Lawsuit over Thriller

He achieved the greatest successes in his career with Michael Jackson, whom he met through the film The Wiz on which they both collaborated, Jackson as an actor, Jones as a composer. He produced Off the WallMichael Jackson’s successful solo debut, which they made together in 1982 Thrillerwhich still ranks as the best-selling album of all time. Also with Jackson’s third solo album, which also sold very well Bad, he took care of the production.

After Jackson’s death, he had a dispute with his heirs over the royalties for Jackson’s posthumously released records, including the film music of This is It and the reissue of Bad.

According to Jones, those songs were deliberately re-edited so he didn’t have to be paid for them. In 2017, the judge ruled that Jones was indeed still owed more than 9 million dollars from the Jackson heirs.

In 1985, Quincy Jones was the driving force behind the song together with Lionel Ritchie We are the World, in which well-known American artists participated to raise money for the victims of the famine in Ethiopia.

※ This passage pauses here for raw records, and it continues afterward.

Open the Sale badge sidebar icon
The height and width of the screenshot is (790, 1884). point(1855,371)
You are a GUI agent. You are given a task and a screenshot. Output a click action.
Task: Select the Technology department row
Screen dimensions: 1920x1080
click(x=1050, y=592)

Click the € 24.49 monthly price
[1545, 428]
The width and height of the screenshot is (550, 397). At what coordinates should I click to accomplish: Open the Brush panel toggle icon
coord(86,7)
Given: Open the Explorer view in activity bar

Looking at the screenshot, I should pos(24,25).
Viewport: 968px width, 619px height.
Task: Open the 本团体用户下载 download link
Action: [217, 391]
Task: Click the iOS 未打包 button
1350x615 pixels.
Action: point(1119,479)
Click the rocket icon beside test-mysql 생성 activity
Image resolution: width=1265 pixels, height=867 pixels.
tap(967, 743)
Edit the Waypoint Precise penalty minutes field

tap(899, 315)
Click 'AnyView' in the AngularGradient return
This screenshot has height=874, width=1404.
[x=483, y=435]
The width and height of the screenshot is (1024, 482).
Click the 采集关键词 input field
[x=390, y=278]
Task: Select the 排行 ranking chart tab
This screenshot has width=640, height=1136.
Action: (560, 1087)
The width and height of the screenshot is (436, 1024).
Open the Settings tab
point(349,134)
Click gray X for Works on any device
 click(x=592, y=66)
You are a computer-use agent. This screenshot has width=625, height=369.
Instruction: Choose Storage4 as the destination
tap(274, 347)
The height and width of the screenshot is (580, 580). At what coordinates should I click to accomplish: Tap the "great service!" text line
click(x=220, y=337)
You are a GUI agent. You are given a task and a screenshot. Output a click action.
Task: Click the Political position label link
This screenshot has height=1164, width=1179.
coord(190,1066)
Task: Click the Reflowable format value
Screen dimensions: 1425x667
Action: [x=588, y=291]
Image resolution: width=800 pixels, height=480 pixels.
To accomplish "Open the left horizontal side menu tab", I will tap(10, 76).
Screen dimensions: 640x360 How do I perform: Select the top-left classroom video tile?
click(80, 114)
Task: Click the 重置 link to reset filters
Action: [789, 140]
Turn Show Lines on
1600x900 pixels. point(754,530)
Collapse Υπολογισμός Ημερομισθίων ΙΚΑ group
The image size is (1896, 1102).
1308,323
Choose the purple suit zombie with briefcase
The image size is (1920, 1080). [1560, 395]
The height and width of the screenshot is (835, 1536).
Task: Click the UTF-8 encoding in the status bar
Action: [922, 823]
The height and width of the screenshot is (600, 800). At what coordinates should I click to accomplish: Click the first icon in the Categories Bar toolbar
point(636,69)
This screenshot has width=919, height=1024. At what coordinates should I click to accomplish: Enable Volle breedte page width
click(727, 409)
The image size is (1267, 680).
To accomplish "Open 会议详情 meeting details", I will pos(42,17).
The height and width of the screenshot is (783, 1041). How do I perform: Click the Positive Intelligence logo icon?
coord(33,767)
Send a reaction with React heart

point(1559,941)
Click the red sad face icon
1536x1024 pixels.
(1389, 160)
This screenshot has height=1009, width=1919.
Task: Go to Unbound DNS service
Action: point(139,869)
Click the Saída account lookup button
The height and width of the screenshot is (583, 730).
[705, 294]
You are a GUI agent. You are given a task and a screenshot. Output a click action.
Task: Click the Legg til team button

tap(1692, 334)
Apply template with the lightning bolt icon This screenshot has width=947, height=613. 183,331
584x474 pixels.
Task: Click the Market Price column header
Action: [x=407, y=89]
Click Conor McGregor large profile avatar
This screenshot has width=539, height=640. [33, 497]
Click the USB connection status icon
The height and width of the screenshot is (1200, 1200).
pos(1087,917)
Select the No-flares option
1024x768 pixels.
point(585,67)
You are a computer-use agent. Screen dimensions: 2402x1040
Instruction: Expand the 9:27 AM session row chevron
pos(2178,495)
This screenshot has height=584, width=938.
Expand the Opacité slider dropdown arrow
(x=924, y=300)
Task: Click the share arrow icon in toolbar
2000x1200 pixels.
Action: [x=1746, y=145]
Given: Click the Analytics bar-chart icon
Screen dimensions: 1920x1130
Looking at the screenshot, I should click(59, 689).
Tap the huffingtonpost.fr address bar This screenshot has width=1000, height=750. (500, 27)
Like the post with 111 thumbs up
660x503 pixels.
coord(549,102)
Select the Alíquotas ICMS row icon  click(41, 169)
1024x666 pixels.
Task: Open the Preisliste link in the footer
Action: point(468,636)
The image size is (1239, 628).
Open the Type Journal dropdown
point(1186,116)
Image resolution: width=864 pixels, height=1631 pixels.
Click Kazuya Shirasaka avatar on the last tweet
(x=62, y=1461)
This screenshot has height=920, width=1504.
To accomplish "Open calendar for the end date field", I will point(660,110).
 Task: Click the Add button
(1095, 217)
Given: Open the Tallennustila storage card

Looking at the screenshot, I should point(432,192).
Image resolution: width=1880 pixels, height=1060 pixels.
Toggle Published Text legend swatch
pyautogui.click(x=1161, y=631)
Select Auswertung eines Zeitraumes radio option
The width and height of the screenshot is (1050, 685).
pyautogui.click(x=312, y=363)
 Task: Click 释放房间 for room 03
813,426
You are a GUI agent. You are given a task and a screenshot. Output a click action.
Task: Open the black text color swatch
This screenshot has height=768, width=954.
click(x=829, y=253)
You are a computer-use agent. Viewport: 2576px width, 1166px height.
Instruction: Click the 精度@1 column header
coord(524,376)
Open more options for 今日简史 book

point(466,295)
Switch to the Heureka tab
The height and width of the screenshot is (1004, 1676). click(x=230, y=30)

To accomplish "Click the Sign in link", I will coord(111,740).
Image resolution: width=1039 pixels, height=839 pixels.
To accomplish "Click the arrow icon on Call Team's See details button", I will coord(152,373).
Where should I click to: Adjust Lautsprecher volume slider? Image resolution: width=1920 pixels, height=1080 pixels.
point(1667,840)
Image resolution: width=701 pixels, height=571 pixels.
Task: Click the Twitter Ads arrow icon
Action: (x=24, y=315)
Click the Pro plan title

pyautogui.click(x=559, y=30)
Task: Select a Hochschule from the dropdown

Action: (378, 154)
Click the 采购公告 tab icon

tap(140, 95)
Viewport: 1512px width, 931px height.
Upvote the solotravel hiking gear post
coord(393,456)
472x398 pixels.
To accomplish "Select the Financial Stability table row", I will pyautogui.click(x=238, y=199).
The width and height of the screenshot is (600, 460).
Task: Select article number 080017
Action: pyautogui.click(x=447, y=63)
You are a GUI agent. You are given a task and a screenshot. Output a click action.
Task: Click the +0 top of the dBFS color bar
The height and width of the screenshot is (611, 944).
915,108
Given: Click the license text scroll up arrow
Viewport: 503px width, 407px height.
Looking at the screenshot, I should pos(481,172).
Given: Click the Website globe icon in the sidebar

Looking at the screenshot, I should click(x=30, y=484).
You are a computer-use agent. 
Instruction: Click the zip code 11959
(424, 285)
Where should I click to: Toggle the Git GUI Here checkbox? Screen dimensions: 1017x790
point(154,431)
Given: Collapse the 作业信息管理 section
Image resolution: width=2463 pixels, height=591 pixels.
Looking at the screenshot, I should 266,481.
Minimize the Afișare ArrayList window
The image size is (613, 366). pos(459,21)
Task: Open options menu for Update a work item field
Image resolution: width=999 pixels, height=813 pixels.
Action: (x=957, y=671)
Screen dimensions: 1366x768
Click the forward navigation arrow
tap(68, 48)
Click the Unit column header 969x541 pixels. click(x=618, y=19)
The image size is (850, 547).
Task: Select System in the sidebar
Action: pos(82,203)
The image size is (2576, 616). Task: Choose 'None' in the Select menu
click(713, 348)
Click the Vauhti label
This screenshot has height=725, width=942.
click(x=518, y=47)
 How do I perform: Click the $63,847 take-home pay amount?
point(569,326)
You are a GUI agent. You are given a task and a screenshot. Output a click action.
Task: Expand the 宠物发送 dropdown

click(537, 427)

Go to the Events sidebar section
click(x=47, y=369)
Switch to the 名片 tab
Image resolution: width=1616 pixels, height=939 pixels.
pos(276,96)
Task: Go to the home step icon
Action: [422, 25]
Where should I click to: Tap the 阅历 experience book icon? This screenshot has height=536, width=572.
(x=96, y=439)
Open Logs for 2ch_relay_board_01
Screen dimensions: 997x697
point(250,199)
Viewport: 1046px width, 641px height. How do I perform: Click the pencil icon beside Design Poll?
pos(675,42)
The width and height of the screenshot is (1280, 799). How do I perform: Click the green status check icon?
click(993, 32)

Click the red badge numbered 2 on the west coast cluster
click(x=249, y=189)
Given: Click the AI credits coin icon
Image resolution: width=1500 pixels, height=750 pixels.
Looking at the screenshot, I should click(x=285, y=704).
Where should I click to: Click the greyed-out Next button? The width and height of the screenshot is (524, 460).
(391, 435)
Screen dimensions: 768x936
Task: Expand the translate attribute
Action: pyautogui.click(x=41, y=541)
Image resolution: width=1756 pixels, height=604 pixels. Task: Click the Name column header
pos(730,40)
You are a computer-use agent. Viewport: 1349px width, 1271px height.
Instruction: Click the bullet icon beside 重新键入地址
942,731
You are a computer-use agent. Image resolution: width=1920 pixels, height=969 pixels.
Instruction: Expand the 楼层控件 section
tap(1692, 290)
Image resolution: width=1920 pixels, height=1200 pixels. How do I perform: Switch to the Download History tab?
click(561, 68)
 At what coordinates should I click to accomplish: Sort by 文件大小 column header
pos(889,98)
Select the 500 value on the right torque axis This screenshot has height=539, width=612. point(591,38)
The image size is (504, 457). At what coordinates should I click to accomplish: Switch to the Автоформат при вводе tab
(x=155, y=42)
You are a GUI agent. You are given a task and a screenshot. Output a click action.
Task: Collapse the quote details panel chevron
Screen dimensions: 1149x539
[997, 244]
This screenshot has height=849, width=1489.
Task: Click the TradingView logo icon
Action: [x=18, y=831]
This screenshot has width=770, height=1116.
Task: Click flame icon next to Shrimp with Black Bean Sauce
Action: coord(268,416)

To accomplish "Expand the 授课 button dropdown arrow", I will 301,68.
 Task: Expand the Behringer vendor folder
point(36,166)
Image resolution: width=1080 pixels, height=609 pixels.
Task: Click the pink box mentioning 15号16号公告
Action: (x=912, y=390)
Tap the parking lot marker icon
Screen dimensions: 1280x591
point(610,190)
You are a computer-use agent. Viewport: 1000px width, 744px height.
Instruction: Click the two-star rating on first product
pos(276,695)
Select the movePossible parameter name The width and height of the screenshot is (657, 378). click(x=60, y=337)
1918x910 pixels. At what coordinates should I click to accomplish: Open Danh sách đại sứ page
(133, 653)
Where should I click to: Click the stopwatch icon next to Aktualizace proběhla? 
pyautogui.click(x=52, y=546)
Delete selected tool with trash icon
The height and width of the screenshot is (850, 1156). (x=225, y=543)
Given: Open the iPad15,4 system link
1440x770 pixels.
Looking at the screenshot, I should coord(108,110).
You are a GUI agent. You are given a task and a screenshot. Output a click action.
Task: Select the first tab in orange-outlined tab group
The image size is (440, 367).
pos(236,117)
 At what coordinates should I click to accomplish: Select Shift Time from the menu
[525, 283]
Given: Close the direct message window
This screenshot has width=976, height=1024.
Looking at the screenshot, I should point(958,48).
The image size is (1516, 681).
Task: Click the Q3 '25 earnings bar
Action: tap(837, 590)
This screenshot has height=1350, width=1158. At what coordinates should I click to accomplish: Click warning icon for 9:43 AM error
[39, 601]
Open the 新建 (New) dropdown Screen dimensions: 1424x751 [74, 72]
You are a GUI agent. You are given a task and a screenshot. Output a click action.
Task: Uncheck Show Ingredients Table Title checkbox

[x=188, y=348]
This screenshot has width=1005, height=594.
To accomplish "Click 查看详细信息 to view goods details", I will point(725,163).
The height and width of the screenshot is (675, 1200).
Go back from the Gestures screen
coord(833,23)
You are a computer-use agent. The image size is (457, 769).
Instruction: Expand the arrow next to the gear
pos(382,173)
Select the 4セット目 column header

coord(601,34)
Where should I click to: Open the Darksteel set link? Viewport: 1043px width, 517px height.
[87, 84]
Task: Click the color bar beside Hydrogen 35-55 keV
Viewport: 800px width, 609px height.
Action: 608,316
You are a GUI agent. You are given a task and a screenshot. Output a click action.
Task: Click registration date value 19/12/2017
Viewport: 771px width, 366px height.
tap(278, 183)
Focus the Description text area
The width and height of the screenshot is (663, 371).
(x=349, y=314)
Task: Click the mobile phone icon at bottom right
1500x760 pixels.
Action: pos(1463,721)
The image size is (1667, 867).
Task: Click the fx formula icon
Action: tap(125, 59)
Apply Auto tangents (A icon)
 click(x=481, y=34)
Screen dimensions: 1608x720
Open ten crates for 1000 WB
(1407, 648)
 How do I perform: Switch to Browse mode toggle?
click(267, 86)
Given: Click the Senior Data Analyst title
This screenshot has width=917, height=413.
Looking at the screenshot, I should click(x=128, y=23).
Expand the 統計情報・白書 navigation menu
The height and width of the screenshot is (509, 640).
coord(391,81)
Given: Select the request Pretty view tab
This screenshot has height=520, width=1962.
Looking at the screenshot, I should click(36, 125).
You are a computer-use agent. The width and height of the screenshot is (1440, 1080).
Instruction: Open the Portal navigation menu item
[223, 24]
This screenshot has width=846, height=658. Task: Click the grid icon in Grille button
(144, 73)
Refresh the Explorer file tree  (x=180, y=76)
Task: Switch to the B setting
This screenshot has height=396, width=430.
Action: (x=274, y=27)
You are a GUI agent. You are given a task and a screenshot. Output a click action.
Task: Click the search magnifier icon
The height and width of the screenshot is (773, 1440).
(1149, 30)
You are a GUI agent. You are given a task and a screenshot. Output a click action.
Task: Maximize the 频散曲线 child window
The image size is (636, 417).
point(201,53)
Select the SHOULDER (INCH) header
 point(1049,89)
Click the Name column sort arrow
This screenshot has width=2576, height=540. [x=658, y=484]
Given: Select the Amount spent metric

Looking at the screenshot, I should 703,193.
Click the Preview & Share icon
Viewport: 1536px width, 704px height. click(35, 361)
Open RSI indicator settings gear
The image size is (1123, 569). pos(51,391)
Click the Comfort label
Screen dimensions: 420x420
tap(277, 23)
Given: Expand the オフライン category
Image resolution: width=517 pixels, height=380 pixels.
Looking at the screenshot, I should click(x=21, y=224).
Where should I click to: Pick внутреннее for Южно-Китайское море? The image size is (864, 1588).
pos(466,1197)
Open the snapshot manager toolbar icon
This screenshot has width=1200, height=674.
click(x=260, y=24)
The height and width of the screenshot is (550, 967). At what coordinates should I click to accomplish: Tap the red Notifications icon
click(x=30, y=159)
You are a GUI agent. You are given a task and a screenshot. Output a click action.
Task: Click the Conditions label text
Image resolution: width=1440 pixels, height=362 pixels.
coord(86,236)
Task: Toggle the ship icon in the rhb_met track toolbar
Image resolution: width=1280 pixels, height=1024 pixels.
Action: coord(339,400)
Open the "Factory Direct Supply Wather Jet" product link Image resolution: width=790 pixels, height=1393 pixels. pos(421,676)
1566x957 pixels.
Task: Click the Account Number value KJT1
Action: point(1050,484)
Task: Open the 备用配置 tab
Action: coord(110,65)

To encourage them to work together, he had hung a sign on the door to the studio that read: “Leave your ego at home.”

Jones was involved in many charities. In the 1960s he supported Martin Luther King, the pastor who stood up for the civil rights of the black population in America. He was one of the founders of The Institute for Black American Music and with The Quincy Jones Workshops in of Quincy Jones Listen Up Foundation he helped young people who wanted to pursue a music education.

In 2018, a documentary about his life, made by his daughter Rashida Jones, was released on Netflix. Quincy delves deeply into Jones’ private life and his musical achievements. The documentary was received with great praise.